SET PROBLEM: Give the lines of the listing as a numbered list, from the line with "You are a GUI" to the line with "[x=753, y=269]", leaving out any blank lines.

======== DATA FOR THIS TASK ========

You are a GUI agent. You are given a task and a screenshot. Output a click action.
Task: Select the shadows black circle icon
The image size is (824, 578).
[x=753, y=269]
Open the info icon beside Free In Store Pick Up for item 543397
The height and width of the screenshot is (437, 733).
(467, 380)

========
======== DATA FOR THIS TASK ========

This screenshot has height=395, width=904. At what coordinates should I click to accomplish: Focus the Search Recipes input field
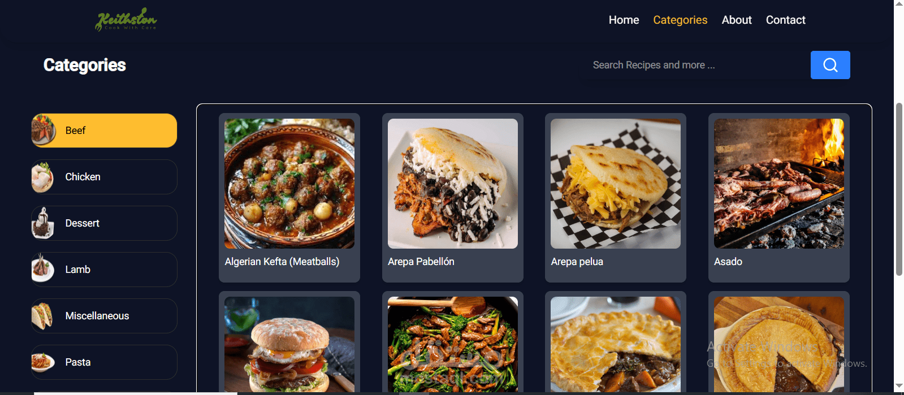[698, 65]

========
======== DATA FOR THIS TASK ========

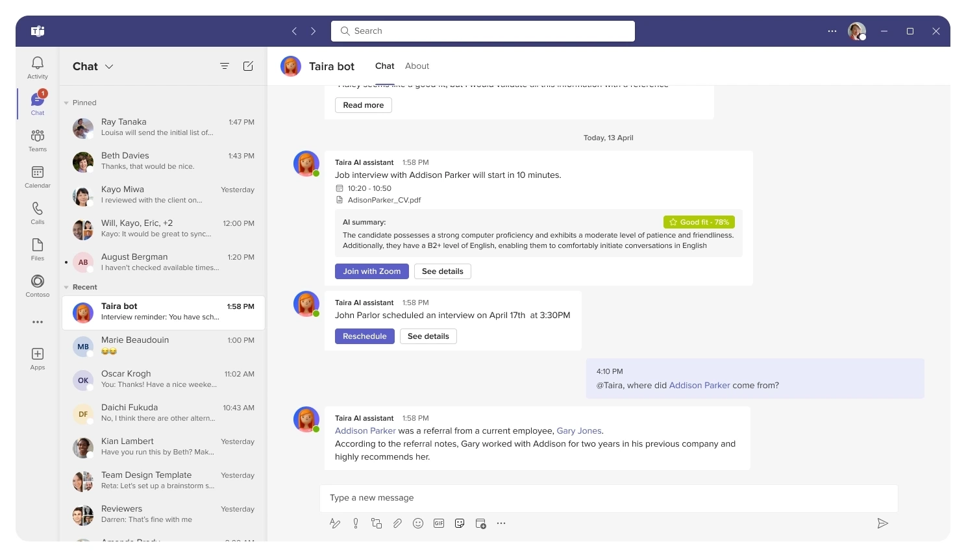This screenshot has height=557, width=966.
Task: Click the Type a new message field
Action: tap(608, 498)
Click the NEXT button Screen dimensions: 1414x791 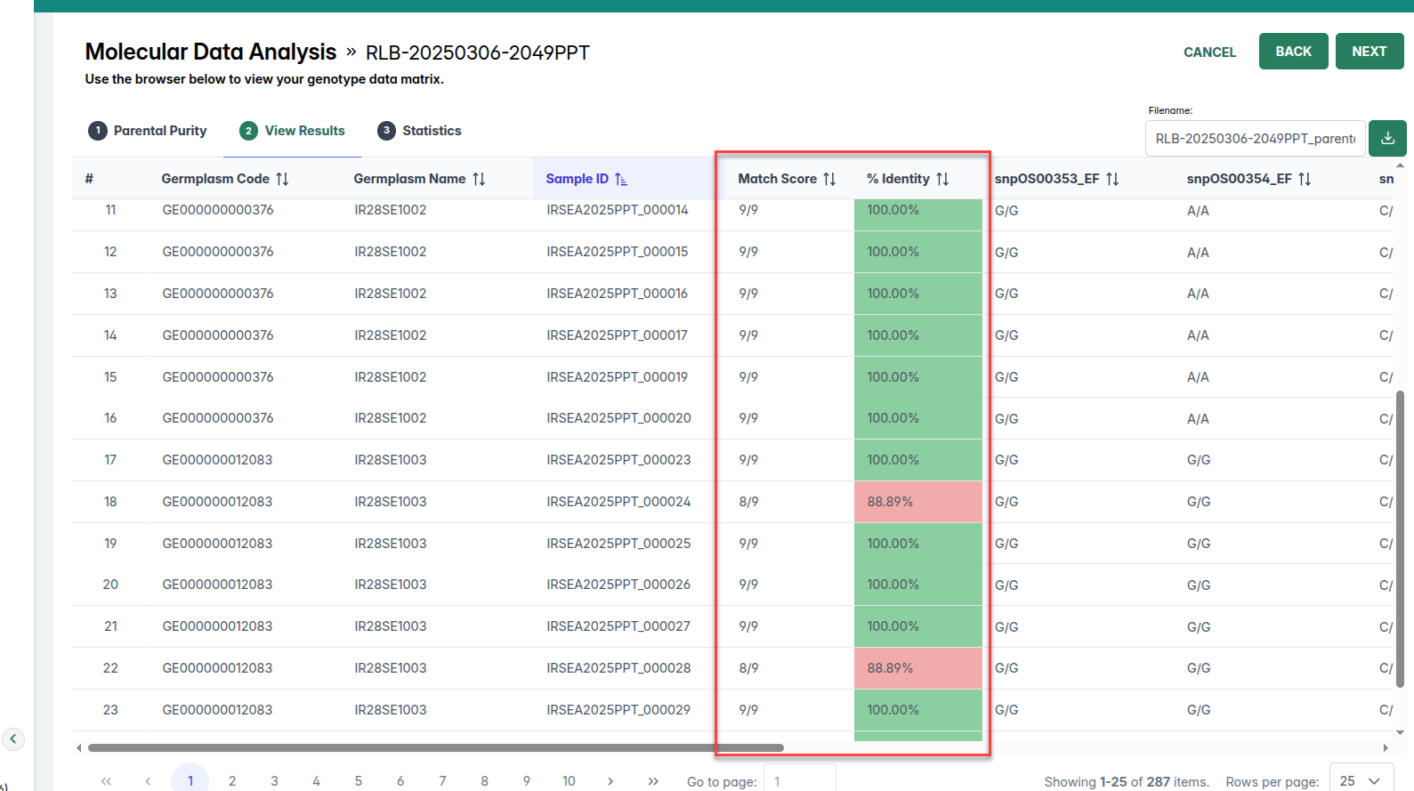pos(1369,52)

========

SOLUTION BELOW:
1. You are a GUI agent. You are given a task and a screenshot. Output a click action.
2. Task: Select the shadows black circle icon
3. The image size is (824, 578).
4. [x=753, y=269]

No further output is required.